Nesta terceira parte de Como Deus Nasceu, nossa série sobre as origens dos três grandes monoteísmos, mudaremos um pouco de marcha, por assim dizer. Depois de apresentar aos leitores o panteão de deuses que aparentemente predominava nas regiões dos atuais Israel, Palestina, Jordânia, Líbano e áreas adjacentes durante a Idade do Bronze, é hora de examinarmos o que se sabe sobre as origens do povo israelita.

O resumo a seguir, embora ainda não volte a abordar a evolução teológica que desembocaria na religião judaica, é importante como “ponte”. A ideia é que ele comece a conectar o que sabemos sobre as crenças politeístas (ou seja, em muitos deuses) no Oriente Próximo da Idade do Bronze com as transformações paulatinas introduzidas nelas pelo povo de Israel ao longo do período seguinte, o da Idade do Ferro –ou seja, mais ou menos de 1200 a.C. em diante.

Mas, para isso, precisamos saber como os israelitas bíblicos surgiram, e aqui a resposta da arqueologia e da história “secular”, não religiosa, vai na contramão das narrativas de origem na Bíblia hebraica ou Antigo Testamento.

Enquanto as Escrituras descrevem o surgimento de Israel (enquanto entidade política) como uma grande ruptura e mesmo um genocídio, a partir da destruição quase completa dos povos que viviam anteriormente na chamada terra de Canaã, a pesquisa moderna indica fortemente que os israelitas jamais conduziram um extermínio dos cananeus, porque eles próprios, originalmente, eram cananeus.

As pistas que apontam nessa direção são muitas. Primeiro, não há nenhuma evidência direta fora da Bíblia, seja textual, seja arqueológica, de que um grande êxodo em massa de israelitas a partir do Egito tenha de fato acontecido em qualquer momento da Idade do Bronze tardia. Não há sinais de qualquer coisa parecida na documentação egípcia ou em sítios arqueológicos do deserto do Sinai.

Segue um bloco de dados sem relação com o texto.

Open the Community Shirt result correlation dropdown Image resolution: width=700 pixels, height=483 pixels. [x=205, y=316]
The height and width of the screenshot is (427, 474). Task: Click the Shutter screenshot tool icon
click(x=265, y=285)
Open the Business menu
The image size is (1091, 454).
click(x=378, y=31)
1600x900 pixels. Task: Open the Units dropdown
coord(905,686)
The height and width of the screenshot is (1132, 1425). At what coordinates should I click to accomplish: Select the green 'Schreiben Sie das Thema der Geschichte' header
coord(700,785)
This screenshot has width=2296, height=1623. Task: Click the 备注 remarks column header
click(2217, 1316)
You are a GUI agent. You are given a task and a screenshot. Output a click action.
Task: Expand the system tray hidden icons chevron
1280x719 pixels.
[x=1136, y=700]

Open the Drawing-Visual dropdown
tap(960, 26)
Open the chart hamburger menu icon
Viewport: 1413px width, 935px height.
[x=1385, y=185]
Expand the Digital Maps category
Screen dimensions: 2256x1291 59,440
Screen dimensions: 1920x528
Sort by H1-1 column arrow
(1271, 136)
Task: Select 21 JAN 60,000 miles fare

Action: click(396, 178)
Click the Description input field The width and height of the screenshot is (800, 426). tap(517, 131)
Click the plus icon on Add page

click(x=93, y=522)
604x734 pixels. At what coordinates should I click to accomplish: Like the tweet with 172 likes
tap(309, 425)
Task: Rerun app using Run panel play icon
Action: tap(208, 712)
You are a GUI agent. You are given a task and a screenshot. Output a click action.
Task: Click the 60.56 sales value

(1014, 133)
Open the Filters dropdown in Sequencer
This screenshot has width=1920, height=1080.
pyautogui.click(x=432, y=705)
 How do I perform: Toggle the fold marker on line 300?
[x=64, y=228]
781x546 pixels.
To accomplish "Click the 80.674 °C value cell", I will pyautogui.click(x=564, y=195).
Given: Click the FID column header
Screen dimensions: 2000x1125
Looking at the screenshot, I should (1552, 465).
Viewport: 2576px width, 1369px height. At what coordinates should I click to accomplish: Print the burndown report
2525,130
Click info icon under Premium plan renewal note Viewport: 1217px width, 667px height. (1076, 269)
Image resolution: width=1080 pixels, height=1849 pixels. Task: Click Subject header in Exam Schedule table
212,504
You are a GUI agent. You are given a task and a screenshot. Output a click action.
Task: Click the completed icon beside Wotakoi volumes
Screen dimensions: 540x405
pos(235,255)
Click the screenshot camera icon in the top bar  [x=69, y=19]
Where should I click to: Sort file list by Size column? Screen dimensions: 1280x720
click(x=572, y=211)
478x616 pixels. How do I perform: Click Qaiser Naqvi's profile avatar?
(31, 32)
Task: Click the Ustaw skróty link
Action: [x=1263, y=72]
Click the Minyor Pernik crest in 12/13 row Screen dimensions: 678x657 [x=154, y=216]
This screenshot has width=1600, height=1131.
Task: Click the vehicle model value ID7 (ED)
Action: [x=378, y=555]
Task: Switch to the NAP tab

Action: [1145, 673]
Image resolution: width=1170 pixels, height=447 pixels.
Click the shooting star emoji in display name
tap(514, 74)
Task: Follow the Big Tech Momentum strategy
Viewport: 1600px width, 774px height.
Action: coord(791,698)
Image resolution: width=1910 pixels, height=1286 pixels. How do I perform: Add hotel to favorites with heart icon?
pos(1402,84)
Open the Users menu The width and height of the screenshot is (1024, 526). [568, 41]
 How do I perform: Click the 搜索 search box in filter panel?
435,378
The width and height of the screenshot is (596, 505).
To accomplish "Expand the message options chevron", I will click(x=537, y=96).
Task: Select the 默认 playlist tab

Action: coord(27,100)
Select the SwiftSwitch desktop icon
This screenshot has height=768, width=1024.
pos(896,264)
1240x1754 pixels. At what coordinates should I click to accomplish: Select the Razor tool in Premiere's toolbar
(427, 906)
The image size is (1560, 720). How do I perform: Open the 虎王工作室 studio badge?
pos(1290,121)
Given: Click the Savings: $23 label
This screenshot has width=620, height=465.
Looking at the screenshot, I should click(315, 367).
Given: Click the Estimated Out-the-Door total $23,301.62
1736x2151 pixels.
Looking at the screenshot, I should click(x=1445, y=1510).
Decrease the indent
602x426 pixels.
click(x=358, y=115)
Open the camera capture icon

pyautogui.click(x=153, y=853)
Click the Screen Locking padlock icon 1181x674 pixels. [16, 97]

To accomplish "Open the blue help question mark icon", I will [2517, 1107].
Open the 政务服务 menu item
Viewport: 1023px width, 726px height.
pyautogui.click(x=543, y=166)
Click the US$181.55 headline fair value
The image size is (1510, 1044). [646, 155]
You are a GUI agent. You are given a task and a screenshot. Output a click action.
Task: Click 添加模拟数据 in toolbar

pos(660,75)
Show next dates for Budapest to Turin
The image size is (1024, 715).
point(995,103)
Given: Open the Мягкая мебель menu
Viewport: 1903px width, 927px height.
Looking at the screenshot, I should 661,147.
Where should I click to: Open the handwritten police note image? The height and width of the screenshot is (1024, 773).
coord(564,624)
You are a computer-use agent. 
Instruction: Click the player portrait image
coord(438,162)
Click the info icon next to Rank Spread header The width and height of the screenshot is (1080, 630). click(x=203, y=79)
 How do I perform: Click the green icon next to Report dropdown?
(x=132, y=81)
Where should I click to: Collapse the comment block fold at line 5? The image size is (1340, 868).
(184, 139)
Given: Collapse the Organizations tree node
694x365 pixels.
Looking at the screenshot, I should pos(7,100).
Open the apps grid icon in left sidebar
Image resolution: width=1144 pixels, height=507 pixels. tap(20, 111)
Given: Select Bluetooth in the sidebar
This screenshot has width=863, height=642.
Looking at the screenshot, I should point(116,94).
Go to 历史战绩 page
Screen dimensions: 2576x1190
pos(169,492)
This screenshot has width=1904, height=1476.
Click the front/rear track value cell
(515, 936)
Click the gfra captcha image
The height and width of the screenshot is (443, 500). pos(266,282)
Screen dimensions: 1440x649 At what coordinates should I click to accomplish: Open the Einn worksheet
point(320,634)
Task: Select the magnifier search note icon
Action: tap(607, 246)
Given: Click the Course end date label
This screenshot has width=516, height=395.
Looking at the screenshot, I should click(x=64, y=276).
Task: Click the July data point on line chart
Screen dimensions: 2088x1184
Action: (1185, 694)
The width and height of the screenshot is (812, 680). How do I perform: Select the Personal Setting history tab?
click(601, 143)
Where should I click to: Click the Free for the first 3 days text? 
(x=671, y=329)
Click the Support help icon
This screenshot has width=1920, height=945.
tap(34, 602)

Em vez disso, a terra de Canaã era, pelo menos até o fim do século 13 a.C., parte do domínio imperial egípcio, como mostram cartas trocadas entre a chancelaria dos faraós e os reis das cidades-Estado cananeias. Os israelitas estariam, portanto, fugindo do Egito… para o Egito, em certo sentido.

O controle imperial faraônico sobre Canaã fica estremecido por volta da data fatídica de 1200 a.C., com o chamado colapso da Idade do Bronze, que envolveu a possível destruição de algumas cidades cananeias, como Betel, Megido e talvez Hazor. Mas a lista não bate nem de longe com a das metrópoles supostamente destruídas pelo general israelita Josué, de acordo com a Bíblia –Jericó e Ai, as mais famosas, não foram afetadas por esse colapso.

Depois do colapso, os arqueólogos detectam o surgimento de cerca de 200 pequenos assentamentos rurais na região montanhosa de Canaã (mais ou menos correspondente à atual Cisjordânia e regiões do Israel moderno um pouco mais ao sul).

A cerâmica e outros elementos da cultura material desses vilarejos são indistinguíveis do que se via na zona rural e pastoril de Canaã em séculos anteriores. Tudo indica que ali há uma mistura de refugiados do colapso com, talvez, grupos nômades das regiões semidesérticas a leste e a sul da zona montanhosa. E, por último, a própria língua hebraica é essencialmente um dialeto cananeu, muito próximo do fenício e da antiga língua de Ugarit (confira, mais uma vez, o post anterior da série).

Em suma, os antigos israelitas eram um subgrupo cananeu que criou para si uma nova identidade política e, claro, religiosa. Como isso se deu será o tema das postagens seguintes.